The patient underwent total en bloc spondylectomy, which involved completely removing the three vertebral bodies invaded by the tumor, along with the surrounding soft tissues and ribs, through a posterior approach. The resection area was reconstructed using 3D-printed artificial vertebral bodies (Fig. 3). The procedure lasted approximately 9 h and 3 min, with intraoperative blood loss of 2500 ml. Postoperative pathological results were consistent with pre-surgical findings, showing tumor necrosis of approximately 70% and a tumor-free surgical margin. Microscopic examination revealed invasion of the striated muscle and adipose tissue (Fig. 4).

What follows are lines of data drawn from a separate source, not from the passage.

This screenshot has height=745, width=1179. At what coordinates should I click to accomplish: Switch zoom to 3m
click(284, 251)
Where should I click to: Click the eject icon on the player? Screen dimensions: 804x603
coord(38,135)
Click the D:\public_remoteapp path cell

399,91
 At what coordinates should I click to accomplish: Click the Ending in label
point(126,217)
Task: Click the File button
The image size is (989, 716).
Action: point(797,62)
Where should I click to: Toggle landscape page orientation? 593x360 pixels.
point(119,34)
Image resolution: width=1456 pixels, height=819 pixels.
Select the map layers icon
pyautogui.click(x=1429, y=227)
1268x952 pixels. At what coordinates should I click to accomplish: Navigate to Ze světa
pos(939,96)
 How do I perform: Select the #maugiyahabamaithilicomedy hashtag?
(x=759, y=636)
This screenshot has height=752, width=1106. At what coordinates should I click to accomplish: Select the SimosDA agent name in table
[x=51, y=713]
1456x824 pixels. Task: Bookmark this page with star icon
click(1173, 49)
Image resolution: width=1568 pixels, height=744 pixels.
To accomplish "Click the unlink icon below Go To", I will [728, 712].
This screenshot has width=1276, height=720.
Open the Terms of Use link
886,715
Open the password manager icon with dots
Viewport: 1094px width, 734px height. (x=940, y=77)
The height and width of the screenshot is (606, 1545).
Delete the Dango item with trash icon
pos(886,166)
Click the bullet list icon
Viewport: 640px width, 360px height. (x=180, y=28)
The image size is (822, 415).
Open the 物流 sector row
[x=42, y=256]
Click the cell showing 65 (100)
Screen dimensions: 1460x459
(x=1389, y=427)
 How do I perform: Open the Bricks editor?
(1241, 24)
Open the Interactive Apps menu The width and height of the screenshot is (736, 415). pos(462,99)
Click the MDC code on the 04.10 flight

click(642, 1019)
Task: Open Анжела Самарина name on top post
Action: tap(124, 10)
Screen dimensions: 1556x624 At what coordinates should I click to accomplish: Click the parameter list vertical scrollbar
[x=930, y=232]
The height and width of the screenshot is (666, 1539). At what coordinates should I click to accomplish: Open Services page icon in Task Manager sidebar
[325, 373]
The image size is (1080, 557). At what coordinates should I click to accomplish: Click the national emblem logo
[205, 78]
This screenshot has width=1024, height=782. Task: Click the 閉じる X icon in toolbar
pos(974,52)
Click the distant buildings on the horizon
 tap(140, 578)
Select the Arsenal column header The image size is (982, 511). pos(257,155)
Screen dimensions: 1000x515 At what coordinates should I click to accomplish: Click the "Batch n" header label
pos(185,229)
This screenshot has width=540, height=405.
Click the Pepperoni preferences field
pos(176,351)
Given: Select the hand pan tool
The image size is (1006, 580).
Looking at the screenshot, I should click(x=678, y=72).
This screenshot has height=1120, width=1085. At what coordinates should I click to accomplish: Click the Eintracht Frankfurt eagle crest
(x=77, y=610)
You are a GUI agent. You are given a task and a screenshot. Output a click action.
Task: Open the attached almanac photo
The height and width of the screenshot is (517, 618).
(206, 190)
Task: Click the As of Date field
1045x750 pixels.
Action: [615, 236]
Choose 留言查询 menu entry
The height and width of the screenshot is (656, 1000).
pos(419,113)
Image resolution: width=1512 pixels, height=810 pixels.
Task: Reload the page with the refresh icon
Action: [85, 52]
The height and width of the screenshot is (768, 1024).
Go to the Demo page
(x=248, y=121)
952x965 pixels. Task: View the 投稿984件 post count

Tumor specimens and intraoperative X-ray fluoroscopy. (A) Front view of the specimen. (B) Rear view of the specimen. (C) Intraoperative fluoroscopy of the specimen, upper and lower views. (D) Intraoperative fluoroscopy of the specimen, anteroposterior view

Histopathological features. (A) Specimen after block resection of the thoracic tumor. Yellow arrows indicate staining boundaries. (B) Tumor cells invade adipose and striated muscle tissue under low magnification. (C) Tumor cells invade adipose and striated muscle tissue under medium magnification. (D) Tumor cells invade adipose and striated muscle tissue under high magnification

The patient was discharged without complications 1 month postoperatively. Prior to discharge, the patient was able to sit upright independently and did not require any external assistance. Muscle strength in the lower extremities had improved to approximately 2–3 out of 5.